Collapse of Communism and the End of the Cold War

Problems within the USSR

Non-Russian ethnic groups resisted assimilation the entire time the Soviet Union existed

Economic planning failed to meet the needs of the State because they focused on building weapons instead of providing consumer goods

Communism never took root organically (it was forced upon people) and lost influence over time


Underlying Causes for the Collapse of the USSR

Years of Soviet military buildup at the expense of domestic development caught up with USSR by the 1980s

Economic growth stalled and shortages of consumer goods grew worse

Failed attempts at reform throughout the 1970s and 1980s

The war in Afghanistan was very unpopular


Brinkmanship to Detente

The end of the Cold War can be attributed in part to a policy of Detente which ended policies such as:

  • Deterrence: measures taken by a state or an alliance of states to prevent hostile action by another state

Brinkmanship policy created major tension – too much anxiety

Both superpowers feared a nuclear war which is why deterrence and brinkmanship characterized much of the Cold War’s policies that the US and USSR engaged in


Detente

Under Nixon, the U.S. followed a policy of detente – lessened Cold War tensions, rather than creating tensions-ending brinkmanship

The goal was to move AWAY from the Cold War and encourage peaceful coexistence between the US and Soviet Union

Most likely encouraged by the realization that the stockpiles of nuclear weapons had the clear capability of Mutual Assured Destruction (MAD!)
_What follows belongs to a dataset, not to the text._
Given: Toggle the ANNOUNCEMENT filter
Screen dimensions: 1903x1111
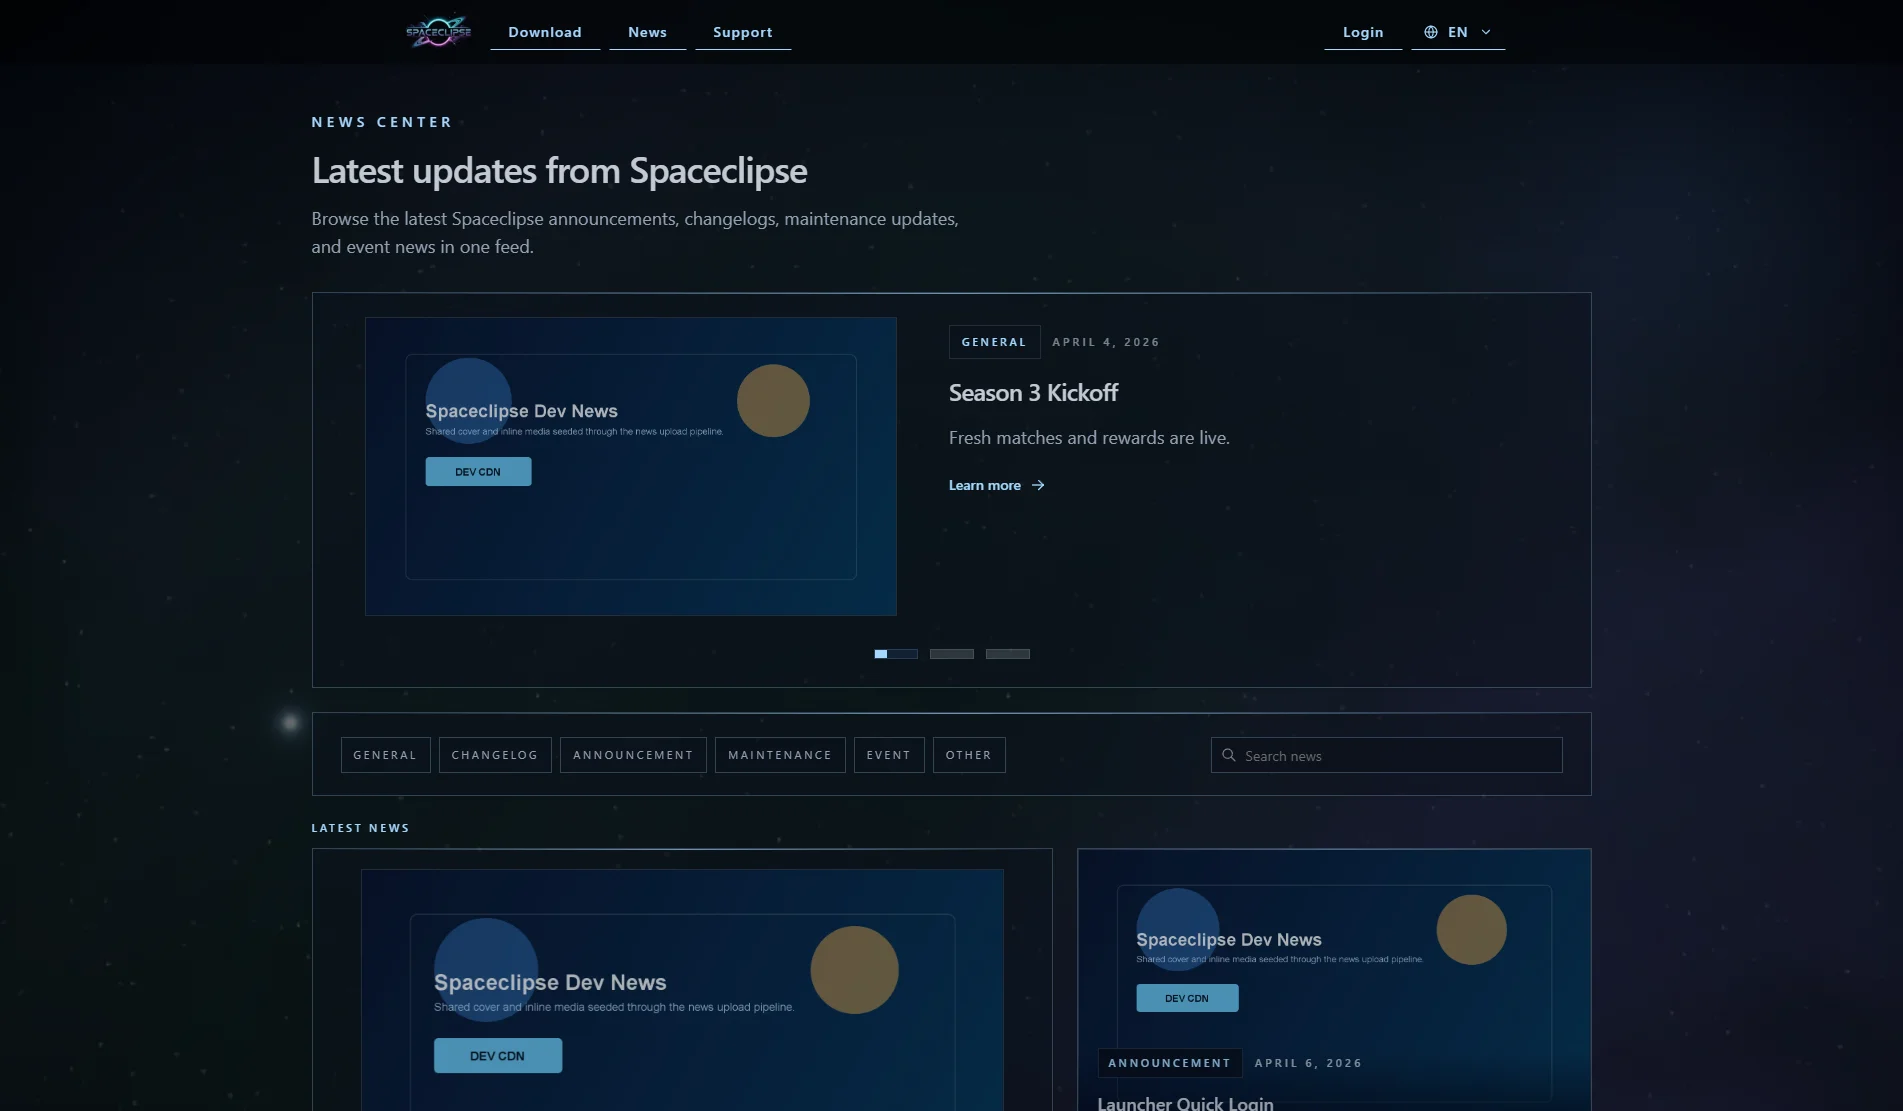Looking at the screenshot, I should pyautogui.click(x=632, y=754).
  • Which would mean if anyone used nuclear weapons it would bring about the end of both countries if not the world!

Limiting Nuclear Weapons

To reduce the threat of nuclear war, the two sides met at disarmament talks

1969, U.S. and Soviet Union began Strategic Arms Limitation Talks (SALT)

  • Limit the number of nuclear weapons for each side

A New Hope - Mikhail Gorbachev

Communist Party gets a new Soviet leader – Gorbachev

  • He will be the last president of the Soviet Union

Introduced policy of glasnost – “Openness”
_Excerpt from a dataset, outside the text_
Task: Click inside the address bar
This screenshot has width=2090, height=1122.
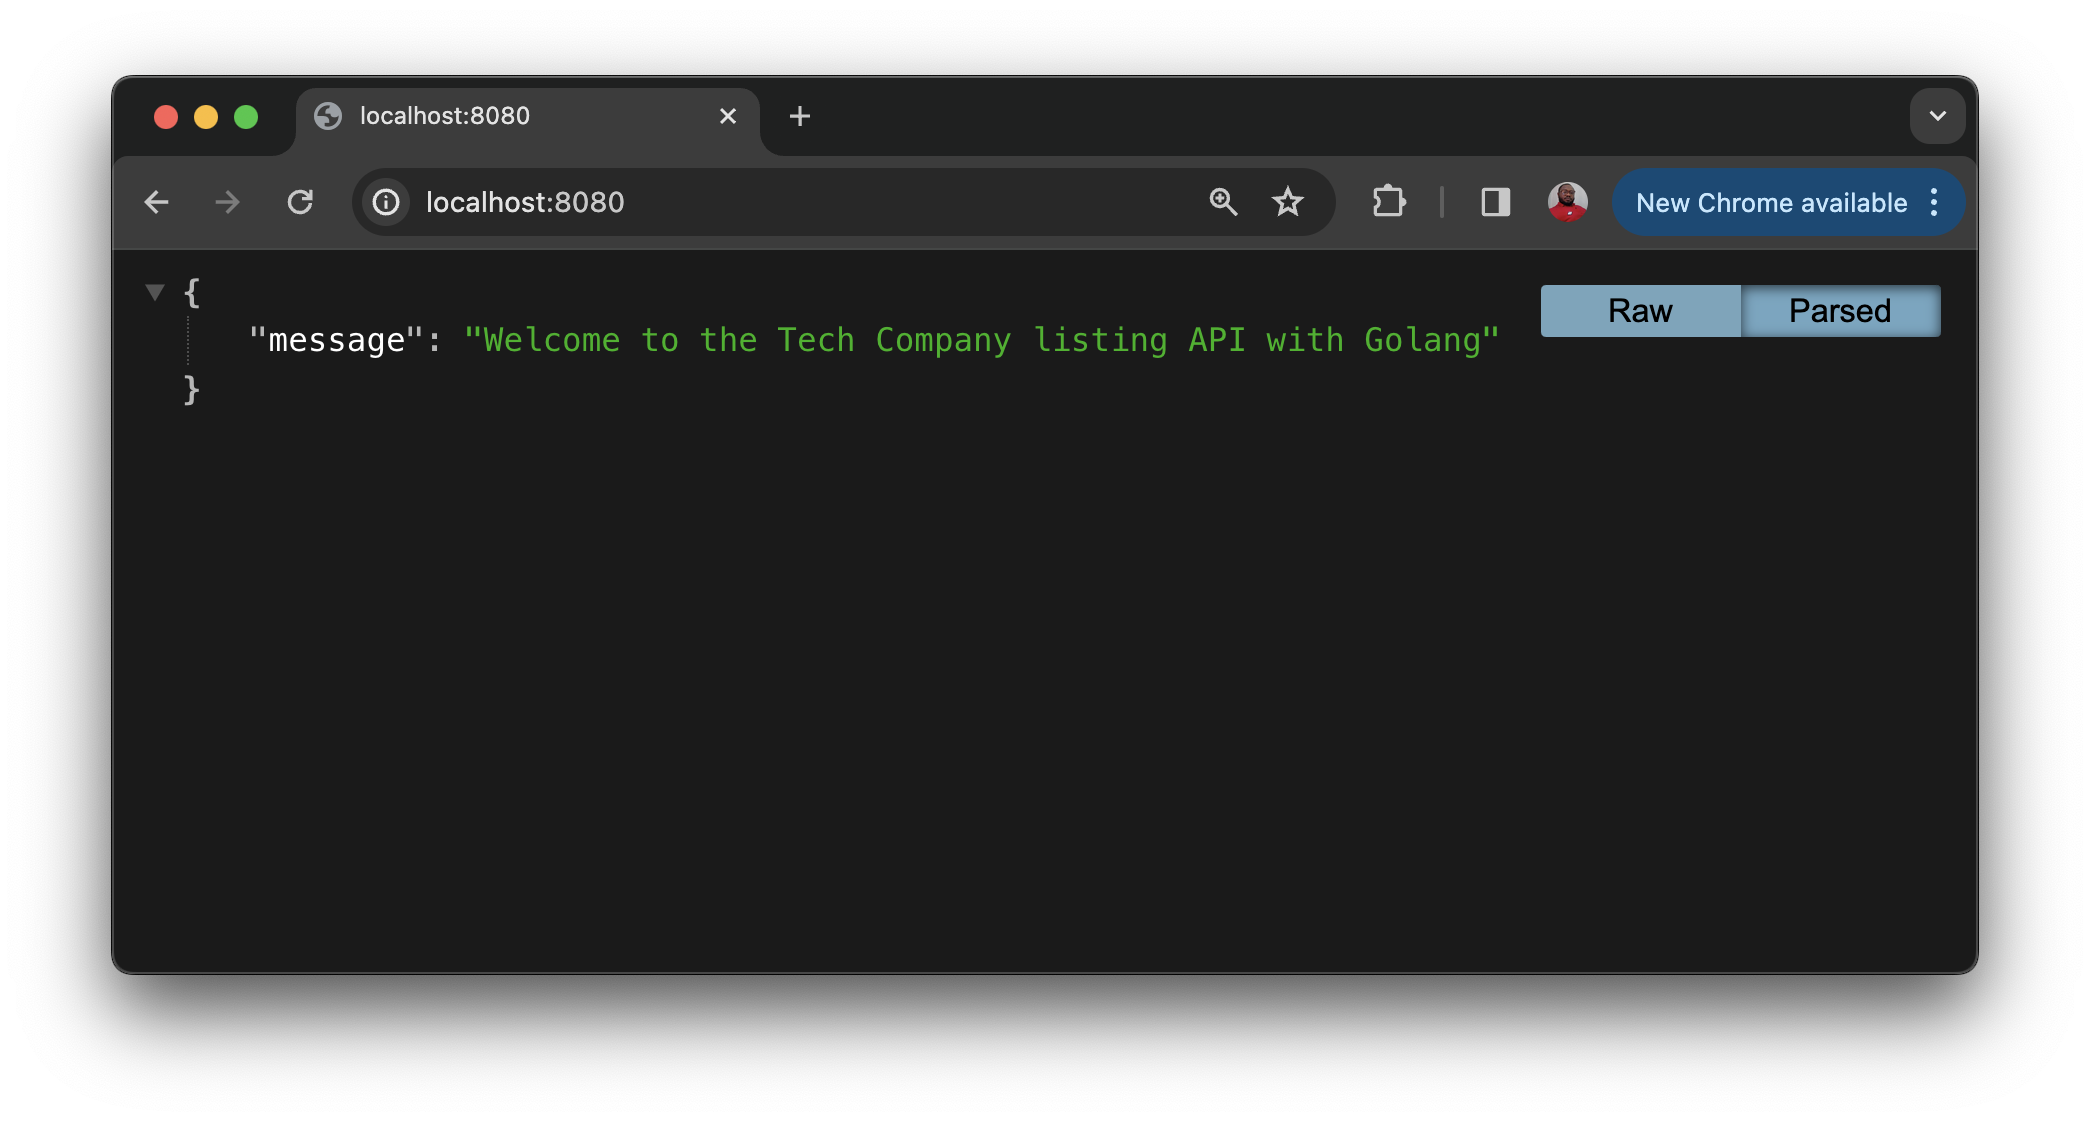Action: (700, 202)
  • Encouraged Soviet citizens to discuss ways to improve society
  • Ended censorship of media
  • People weren't allowed to critique communism

Introduced perestroika - economic restructuring; mix of capitalism and communism- this policy was too late because years of lying about the amount of goods produced had created massive shortages across the Soviet Union


Failure of Communism

Glasnost and perestroika did not work…

Nationalism led to satellite states and Soviet republics to break away from Soviet domination

The Soviet Union slowly began to fall apart


Nationalism in Satellite States

The first countries to break away due to Perestroika were the ones located in the Balkans as they declared their independence from the Soviet Union between 1985-1991

Nationalism in Warsaw Pact (Eastern European) countries continued to slowly weaken the Soviet Union until its collapse in 1991


Fall of the Berlin Wall

Many tried to escape East Berlin

Protesters demanded the right to travel freely by 1989

Old leadership failed and eventually the Berlin Wall was opened to restore stability


Break-up of the Soviet Union

1990: East European nations held multi-party elections and set up democratic government and free-market economics

1992: USSR (Soviet Union) broke up into several different republics including modern Russia


Expansion of NATO

Many people assumed that, with the breakup of the Soviet Union, that the NATO alliance would come to an end.
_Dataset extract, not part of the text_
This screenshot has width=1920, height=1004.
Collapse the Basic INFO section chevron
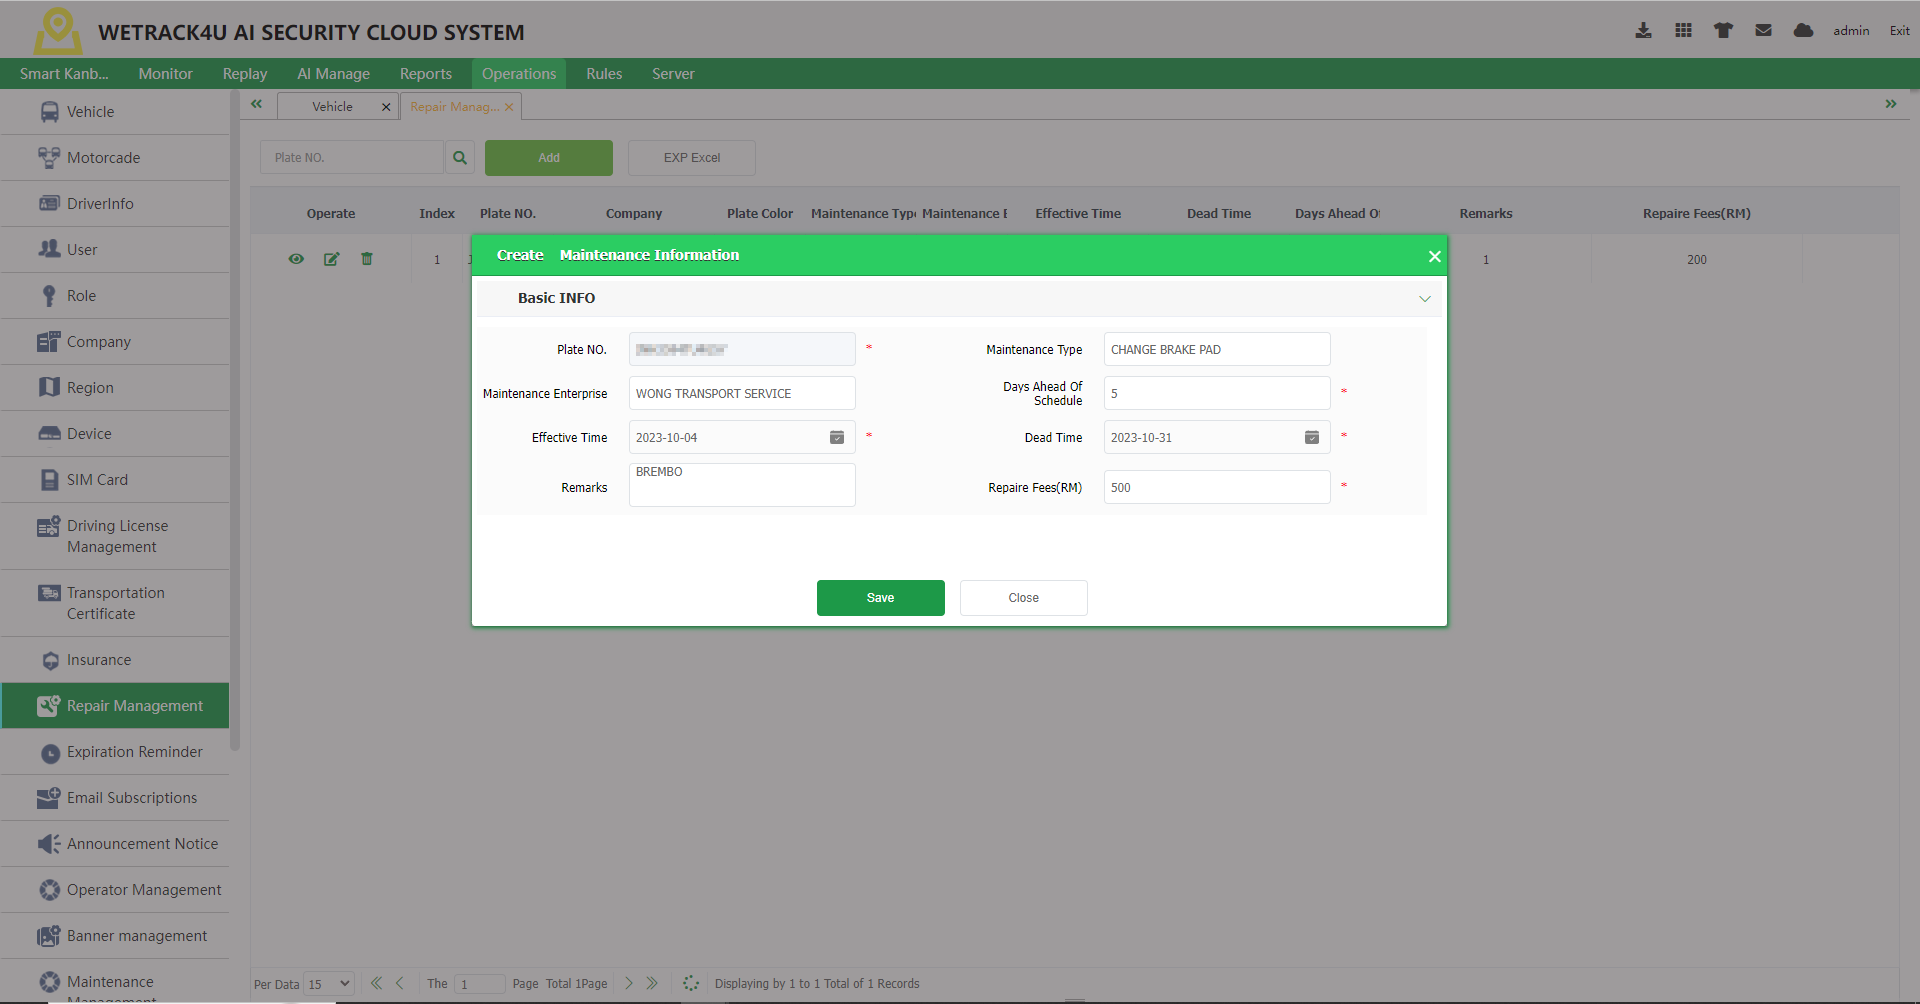point(1424,298)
Instead the alliance adapted. Leaders on the continent saw the need of the organization to maintain peace and to act collectively against threats to peace as they arose. One example was during the breakup of Yugoslavia, NATO, peacekeepers were deployed to promote peace in an unstable region of the world

After the collapse of the Soviet Union many former countries of the Soviet Union joined NATO including Hungary, Poland, The Czech Republic, Estonia, and Lithuania.